A novel universal real-time PCR system using the attached universal duplex probes for quantitative analysis of nucleic acids

Litao Yang¹ , Wanqi Liang¹ , Lingxi Jiang¹ , Wenquan Li² , Wei Cao² , Zoe A Wilson³ and Dabing Zhang¹

¹GMO detection laboratory, SJTU-Bor Luh Food Safety Center, School of life Science and Biotechnology, Shanghai Jiao Tong University, 800 Dongchuan Road, Shanghai 200240, PR China

²Amergen Biomed Co., Ltd., 22B, 3131 Hong Mei Rd., Shanghai 201103, PR China

³Plant Sciences Division, School of Biosciences, University of Nottingham, Sutton Bonington Campus, Loughborough, Leicestershire LE12 5RD, UK

author email corresponding author email

BMC Molecular Biology 2008, 9:54doi:10.1186/1471-2199-9-54


Published:	4 June 2008

Abstract

Background

Real-time PCR techniques are being widely used for nucleic acids analysis, but one limitation of current frequently employed real-time PCR is the high cost of the labeled probe for each target molecule.

Results

We describe a real-time PCR technique employing attached universal duplex probes (AUDP), which has the advantage of generating fluorescence by probe hydrolysis and strand displacement over current real-time PCR methods.
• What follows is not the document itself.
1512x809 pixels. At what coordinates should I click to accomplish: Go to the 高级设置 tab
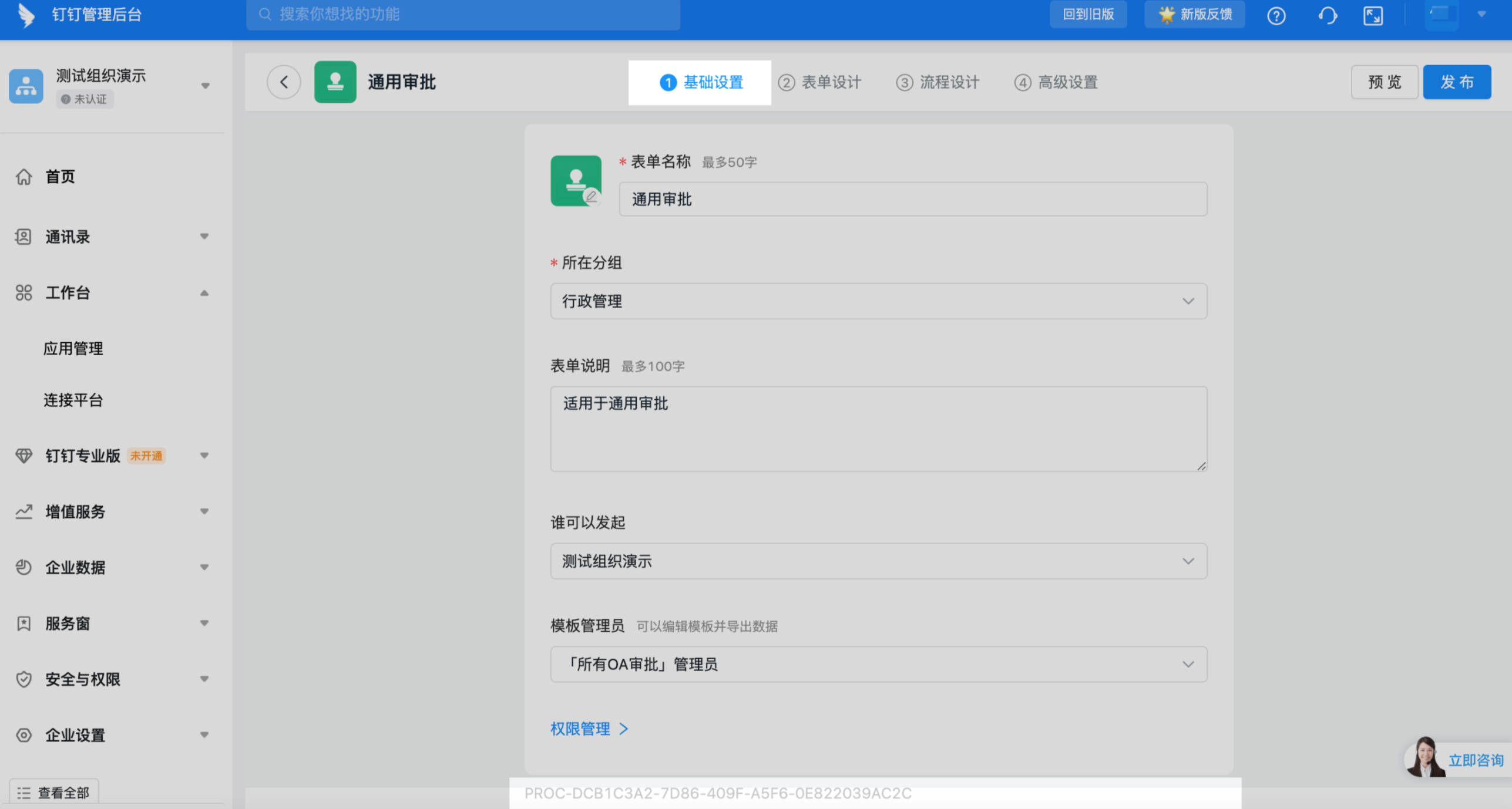(1056, 82)
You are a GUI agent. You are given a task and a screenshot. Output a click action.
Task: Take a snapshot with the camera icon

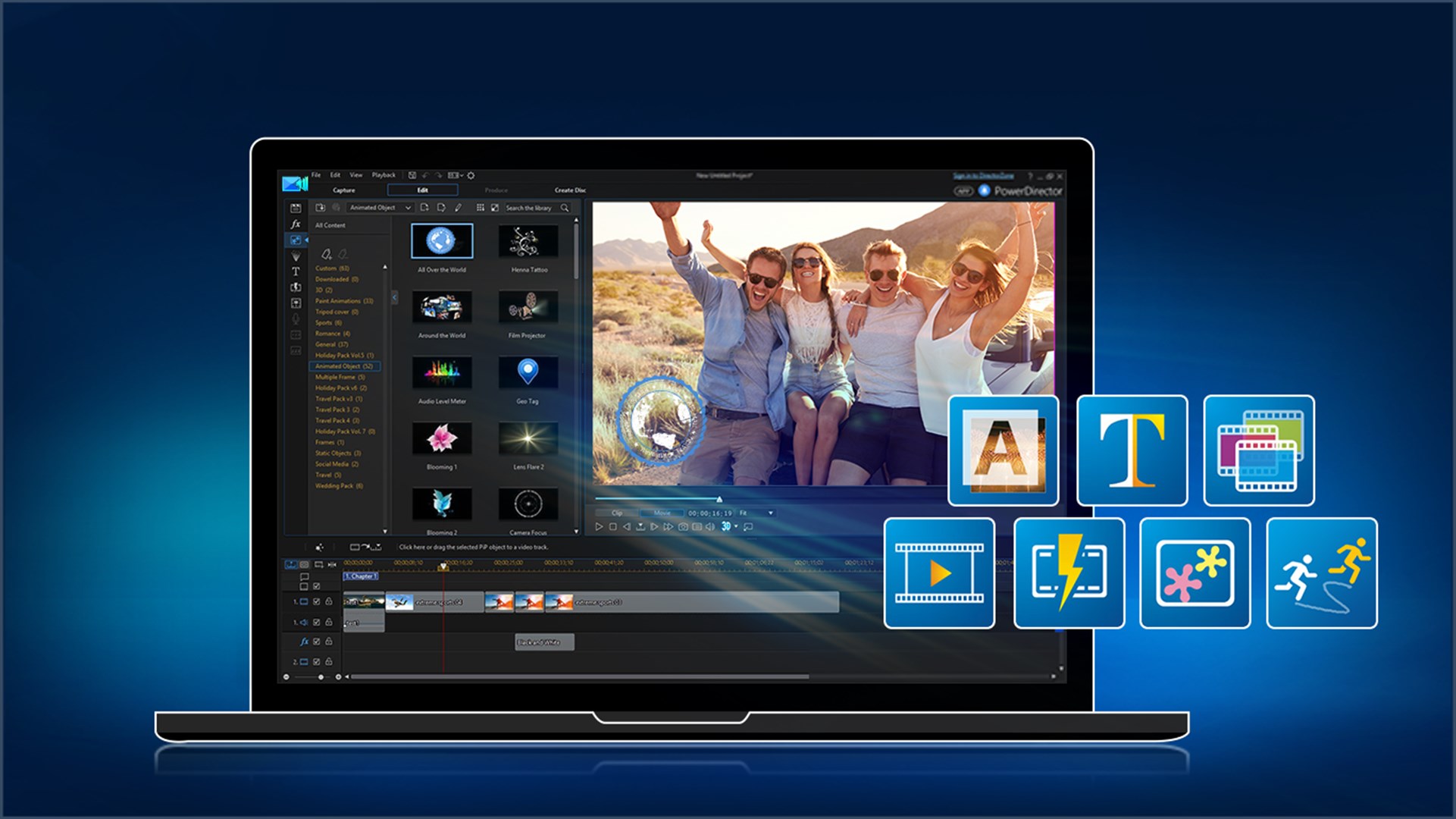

AUDP involves one set of universal duplex probes in which the 5' end of the fluorescent probe (FP) and a complementary quenching probe (QP) lie in close proximity so that fluorescence can be quenched. The PCR primer pair with attached universal template (UT) and the FP are identical to the UT sequence. We have shown that the AUDP technique can be used for detecting multiple target DNA sequences in both simplex and duplex real-time PCR assays for gene expression analysis, genotype identification, and genetically modified organism (GMO) quantification with comparable sensitivity, reproducibility, and repeatability with other real-time PCR methods.

Conclusion

The results from GMO quantification, gene expression analysis, genotype identification, and GMO quantification using AUDP real-time PCR assays indicate that the AUDP real-time PCR technique has been successfully applied in nucleic acids analysis, and the developed AUDP real-time PCR technique will offer an alternative way for nucleic acid analysis with high efficiency, reliability, and flexibility at low cost.